◆ RECORDED INFORMATION
===
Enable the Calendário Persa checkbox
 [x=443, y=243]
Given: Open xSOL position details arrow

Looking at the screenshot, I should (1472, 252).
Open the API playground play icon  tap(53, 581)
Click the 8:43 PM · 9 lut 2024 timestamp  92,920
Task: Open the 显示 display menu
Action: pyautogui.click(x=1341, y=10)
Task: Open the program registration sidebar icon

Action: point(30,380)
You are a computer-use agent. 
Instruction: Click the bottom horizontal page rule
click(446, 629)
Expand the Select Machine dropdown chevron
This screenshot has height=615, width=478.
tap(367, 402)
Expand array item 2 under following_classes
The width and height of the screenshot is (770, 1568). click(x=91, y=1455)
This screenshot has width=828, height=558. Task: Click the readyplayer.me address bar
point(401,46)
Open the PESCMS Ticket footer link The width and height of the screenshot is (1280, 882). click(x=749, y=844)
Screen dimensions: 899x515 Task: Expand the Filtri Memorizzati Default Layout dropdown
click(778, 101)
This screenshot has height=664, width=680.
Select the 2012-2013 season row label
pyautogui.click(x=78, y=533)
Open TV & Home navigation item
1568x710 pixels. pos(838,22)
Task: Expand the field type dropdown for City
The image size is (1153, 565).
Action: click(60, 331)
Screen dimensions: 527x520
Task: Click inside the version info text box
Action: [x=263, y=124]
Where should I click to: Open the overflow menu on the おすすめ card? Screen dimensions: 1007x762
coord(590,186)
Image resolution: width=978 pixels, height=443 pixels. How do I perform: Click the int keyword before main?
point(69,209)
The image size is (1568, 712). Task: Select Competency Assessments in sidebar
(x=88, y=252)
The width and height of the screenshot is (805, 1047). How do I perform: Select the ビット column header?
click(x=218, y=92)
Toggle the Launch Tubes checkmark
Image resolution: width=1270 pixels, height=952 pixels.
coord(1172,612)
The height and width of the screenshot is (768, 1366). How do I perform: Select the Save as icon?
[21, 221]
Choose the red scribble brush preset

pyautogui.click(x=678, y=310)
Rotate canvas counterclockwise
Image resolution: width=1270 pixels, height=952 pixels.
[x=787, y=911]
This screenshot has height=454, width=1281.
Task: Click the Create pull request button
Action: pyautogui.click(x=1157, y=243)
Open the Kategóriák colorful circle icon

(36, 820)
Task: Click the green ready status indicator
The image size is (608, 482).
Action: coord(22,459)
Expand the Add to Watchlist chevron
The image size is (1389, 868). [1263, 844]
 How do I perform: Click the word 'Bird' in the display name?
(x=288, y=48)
===
Copy exactly the line that contains "Task: Click the green ready status indicator" and every line after it through the end of the entries, with nothing added.

Task: Click the green ready status indicator
The image size is (608, 482).
Action: coord(22,459)
Expand the Add to Watchlist chevron
The image size is (1389, 868). [1263, 844]
 How do I perform: Click the word 'Bird' in the display name?
(x=288, y=48)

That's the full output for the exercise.